### EXERCISE GOAL
Write out the records below once more, exactly as they stand.

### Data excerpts
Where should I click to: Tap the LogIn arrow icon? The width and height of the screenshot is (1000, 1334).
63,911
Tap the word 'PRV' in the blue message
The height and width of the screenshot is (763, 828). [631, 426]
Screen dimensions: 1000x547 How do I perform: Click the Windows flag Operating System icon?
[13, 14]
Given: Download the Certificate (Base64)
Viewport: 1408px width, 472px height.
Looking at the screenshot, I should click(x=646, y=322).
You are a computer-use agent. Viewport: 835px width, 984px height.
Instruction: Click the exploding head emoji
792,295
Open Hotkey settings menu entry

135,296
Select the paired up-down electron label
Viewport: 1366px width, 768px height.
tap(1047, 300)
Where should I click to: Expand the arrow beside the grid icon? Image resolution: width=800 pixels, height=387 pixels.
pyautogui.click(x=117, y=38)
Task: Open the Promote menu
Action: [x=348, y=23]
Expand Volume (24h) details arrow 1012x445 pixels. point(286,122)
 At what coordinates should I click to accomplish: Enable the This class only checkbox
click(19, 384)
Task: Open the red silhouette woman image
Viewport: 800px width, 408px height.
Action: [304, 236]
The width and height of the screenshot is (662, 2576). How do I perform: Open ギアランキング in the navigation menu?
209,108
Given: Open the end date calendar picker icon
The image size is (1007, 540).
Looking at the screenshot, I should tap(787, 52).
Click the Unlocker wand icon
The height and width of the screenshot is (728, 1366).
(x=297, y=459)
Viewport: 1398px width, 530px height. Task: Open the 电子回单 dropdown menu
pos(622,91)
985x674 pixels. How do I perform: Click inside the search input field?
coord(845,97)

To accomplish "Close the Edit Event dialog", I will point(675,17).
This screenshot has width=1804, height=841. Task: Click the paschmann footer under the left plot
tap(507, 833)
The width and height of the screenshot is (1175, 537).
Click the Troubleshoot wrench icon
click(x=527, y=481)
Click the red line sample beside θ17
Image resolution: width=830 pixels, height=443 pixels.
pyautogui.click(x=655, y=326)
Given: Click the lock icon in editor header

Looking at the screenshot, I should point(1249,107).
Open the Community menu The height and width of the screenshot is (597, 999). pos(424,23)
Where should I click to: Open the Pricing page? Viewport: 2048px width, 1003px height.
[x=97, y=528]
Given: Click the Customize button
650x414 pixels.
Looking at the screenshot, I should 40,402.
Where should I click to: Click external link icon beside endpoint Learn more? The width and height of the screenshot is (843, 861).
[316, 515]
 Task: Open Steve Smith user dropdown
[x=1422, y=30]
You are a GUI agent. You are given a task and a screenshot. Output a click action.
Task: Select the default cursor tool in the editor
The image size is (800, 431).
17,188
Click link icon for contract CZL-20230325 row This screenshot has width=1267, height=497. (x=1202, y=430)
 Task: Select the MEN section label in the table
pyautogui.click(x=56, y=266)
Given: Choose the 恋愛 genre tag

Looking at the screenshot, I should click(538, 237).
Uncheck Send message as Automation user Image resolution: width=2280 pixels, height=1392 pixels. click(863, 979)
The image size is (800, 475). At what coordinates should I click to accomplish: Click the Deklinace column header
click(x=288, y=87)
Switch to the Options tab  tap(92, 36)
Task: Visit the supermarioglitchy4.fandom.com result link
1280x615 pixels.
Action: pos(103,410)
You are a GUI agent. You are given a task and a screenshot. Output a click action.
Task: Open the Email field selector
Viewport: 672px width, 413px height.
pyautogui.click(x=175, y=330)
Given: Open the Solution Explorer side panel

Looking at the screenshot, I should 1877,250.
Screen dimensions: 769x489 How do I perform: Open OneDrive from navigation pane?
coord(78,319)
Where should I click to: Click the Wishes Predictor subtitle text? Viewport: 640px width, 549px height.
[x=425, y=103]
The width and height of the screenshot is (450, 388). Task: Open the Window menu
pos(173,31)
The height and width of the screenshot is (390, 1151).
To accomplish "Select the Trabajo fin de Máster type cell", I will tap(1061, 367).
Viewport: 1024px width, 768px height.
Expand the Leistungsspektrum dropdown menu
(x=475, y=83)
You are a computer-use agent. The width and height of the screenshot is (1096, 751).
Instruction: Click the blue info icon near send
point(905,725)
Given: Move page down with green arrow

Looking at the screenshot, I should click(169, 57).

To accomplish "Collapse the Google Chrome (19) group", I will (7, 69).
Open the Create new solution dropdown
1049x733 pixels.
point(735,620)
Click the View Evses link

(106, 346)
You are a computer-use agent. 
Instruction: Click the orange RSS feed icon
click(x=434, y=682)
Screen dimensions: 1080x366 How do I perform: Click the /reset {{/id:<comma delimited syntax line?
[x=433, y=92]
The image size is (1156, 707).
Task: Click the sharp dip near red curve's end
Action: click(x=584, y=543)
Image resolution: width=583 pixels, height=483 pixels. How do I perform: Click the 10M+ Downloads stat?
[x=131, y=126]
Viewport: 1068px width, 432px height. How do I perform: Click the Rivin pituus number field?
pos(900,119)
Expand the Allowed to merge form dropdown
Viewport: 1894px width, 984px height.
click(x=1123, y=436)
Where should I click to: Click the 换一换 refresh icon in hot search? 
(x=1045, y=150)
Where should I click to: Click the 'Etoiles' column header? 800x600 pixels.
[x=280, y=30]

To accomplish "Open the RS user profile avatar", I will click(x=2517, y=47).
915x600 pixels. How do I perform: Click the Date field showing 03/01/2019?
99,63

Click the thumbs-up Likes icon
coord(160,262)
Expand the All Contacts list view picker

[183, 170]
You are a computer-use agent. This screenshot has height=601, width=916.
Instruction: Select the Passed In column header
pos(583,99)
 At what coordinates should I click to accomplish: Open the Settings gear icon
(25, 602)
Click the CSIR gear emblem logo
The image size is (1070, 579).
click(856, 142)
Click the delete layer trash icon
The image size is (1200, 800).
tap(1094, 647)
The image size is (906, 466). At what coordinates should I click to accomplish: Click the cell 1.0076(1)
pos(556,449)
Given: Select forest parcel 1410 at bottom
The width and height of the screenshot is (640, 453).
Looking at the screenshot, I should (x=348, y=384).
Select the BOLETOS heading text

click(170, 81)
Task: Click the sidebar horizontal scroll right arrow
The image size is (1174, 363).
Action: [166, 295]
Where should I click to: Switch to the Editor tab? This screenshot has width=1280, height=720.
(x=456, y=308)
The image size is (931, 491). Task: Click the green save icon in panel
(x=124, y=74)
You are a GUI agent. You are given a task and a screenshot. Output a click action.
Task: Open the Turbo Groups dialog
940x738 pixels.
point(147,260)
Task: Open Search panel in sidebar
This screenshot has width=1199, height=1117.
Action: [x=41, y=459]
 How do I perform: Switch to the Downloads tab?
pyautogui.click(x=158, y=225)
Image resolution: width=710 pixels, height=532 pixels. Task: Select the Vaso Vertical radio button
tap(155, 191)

### SOLUTION FOR THIS TASK
Where should I click to: Tap the LogIn arrow icon? The width and height of the screenshot is (1000, 1334).
63,911
Tap the word 'PRV' in the blue message
The height and width of the screenshot is (763, 828). [631, 426]
Screen dimensions: 1000x547 How do I perform: Click the Windows flag Operating System icon?
[13, 14]
Given: Download the Certificate (Base64)
Viewport: 1408px width, 472px height.
Looking at the screenshot, I should click(x=646, y=322).
You are a computer-use agent. Viewport: 835px width, 984px height.
Instruction: Click the exploding head emoji
792,295
Open Hotkey settings menu entry

135,296
Select the paired up-down electron label
Viewport: 1366px width, 768px height.
tap(1047, 300)
Where should I click to: Expand the arrow beside the grid icon? Image resolution: width=800 pixels, height=387 pixels.
pyautogui.click(x=117, y=38)
Task: Open the Promote menu
Action: [x=348, y=23]
Expand Volume (24h) details arrow 1012x445 pixels. point(286,122)
 At what coordinates should I click to accomplish: Enable the This class only checkbox
click(19, 384)
Task: Open the red silhouette woman image
Viewport: 800px width, 408px height.
Action: [304, 236]
The width and height of the screenshot is (662, 2576). How do I perform: Open ギアランキング in the navigation menu?
209,108
Given: Open the end date calendar picker icon
The image size is (1007, 540).
Looking at the screenshot, I should tap(787, 52).
Click the Unlocker wand icon
The height and width of the screenshot is (728, 1366).
(x=297, y=459)
Viewport: 1398px width, 530px height. Task: Open the 电子回单 dropdown menu
pos(622,91)
985x674 pixels. How do I perform: Click inside the search input field?
coord(845,97)

To accomplish "Close the Edit Event dialog", I will point(675,17).
This screenshot has width=1804, height=841. Task: Click the paschmann footer under the left plot
tap(507, 833)
The width and height of the screenshot is (1175, 537).
Click the Troubleshoot wrench icon
click(x=527, y=481)
Click the red line sample beside θ17
Image resolution: width=830 pixels, height=443 pixels.
pyautogui.click(x=655, y=326)
Given: Click the lock icon in editor header

Looking at the screenshot, I should point(1249,107).
Open the Community menu The height and width of the screenshot is (597, 999). pos(424,23)
Where should I click to: Open the Pricing page? Viewport: 2048px width, 1003px height.
[x=97, y=528]
Given: Click the Customize button
650x414 pixels.
Looking at the screenshot, I should 40,402.
Where should I click to: Click external link icon beside endpoint Learn more? The width and height of the screenshot is (843, 861).
[316, 515]
 Task: Open Steve Smith user dropdown
[x=1422, y=30]
You are a GUI agent. You are given a task and a screenshot. Output a click action.
Task: Select the default cursor tool in the editor
The image size is (800, 431).
17,188
Click link icon for contract CZL-20230325 row This screenshot has width=1267, height=497. (x=1202, y=430)
 Task: Select the MEN section label in the table
pyautogui.click(x=56, y=266)
Given: Choose the 恋愛 genre tag

Looking at the screenshot, I should click(538, 237).
Uncheck Send message as Automation user Image resolution: width=2280 pixels, height=1392 pixels. click(863, 979)
The image size is (800, 475). At what coordinates should I click to accomplish: Click the Deklinace column header
click(x=288, y=87)
Switch to the Options tab  tap(92, 36)
Task: Visit the supermarioglitchy4.fandom.com result link
1280x615 pixels.
Action: pos(103,410)
You are a GUI agent. You are given a task and a screenshot. Output a click action.
Task: Open the Email field selector
Viewport: 672px width, 413px height.
pyautogui.click(x=175, y=330)
Given: Open the Solution Explorer side panel

Looking at the screenshot, I should 1877,250.
Screen dimensions: 769x489 How do I perform: Open OneDrive from navigation pane?
coord(78,319)
Where should I click to: Click the Wishes Predictor subtitle text? Viewport: 640px width, 549px height.
[x=425, y=103]
The width and height of the screenshot is (450, 388). Task: Open the Window menu
pos(173,31)
The height and width of the screenshot is (390, 1151).
To accomplish "Select the Trabajo fin de Máster type cell", I will tap(1061, 367).
Viewport: 1024px width, 768px height.
Expand the Leistungsspektrum dropdown menu
(x=475, y=83)
You are a computer-use agent. The width and height of the screenshot is (1096, 751).
Instruction: Click the blue info icon near send
point(905,725)
Given: Move page down with green arrow

Looking at the screenshot, I should click(169, 57).

To accomplish "Collapse the Google Chrome (19) group", I will (7, 69).
Open the Create new solution dropdown
1049x733 pixels.
point(735,620)
Click the View Evses link

(106, 346)
You are a computer-use agent. 
Instruction: Click the orange RSS feed icon
click(x=434, y=682)
Screen dimensions: 1080x366 How do I perform: Click the /reset {{/id:<comma delimited syntax line?
[x=433, y=92]
The image size is (1156, 707).
Task: Click the sharp dip near red curve's end
Action: click(x=584, y=543)
Image resolution: width=583 pixels, height=483 pixels. How do I perform: Click the 10M+ Downloads stat?
[x=131, y=126]
Viewport: 1068px width, 432px height. How do I perform: Click the Rivin pituus number field?
pos(900,119)
Expand the Allowed to merge form dropdown
Viewport: 1894px width, 984px height.
click(x=1123, y=436)
Where should I click to: Click the 换一换 refresh icon in hot search? 
(x=1045, y=150)
Where should I click to: Click the 'Etoiles' column header? 800x600 pixels.
[x=280, y=30]

To accomplish "Open the RS user profile avatar", I will click(x=2517, y=47).
915x600 pixels. How do I perform: Click the Date field showing 03/01/2019?
99,63

Click the thumbs-up Likes icon
coord(160,262)
Expand the All Contacts list view picker

[183, 170]
You are a computer-use agent. This screenshot has height=601, width=916.
Instruction: Select the Passed In column header
pos(583,99)
 At what coordinates should I click to accomplish: Open the Settings gear icon
(25, 602)
Click the CSIR gear emblem logo
The image size is (1070, 579).
click(856, 142)
Click the delete layer trash icon
The image size is (1200, 800).
tap(1094, 647)
The image size is (906, 466). At what coordinates should I click to accomplish: Click the cell 1.0076(1)
pos(556,449)
Given: Select forest parcel 1410 at bottom
The width and height of the screenshot is (640, 453).
Looking at the screenshot, I should (x=348, y=384).
Select the BOLETOS heading text

click(170, 81)
Task: Click the sidebar horizontal scroll right arrow
The image size is (1174, 363).
Action: [166, 295]
Where should I click to: Switch to the Editor tab? This screenshot has width=1280, height=720.
(x=456, y=308)
The image size is (931, 491). Task: Click the green save icon in panel
(x=124, y=74)
You are a GUI agent. You are given a task and a screenshot. Output a click action.
Task: Open the Turbo Groups dialog
940x738 pixels.
point(147,260)
Task: Open Search panel in sidebar
This screenshot has width=1199, height=1117.
Action: [x=41, y=459]
 How do I perform: Switch to the Downloads tab?
pyautogui.click(x=158, y=225)
Image resolution: width=710 pixels, height=532 pixels. Task: Select the Vaso Vertical radio button
tap(155, 191)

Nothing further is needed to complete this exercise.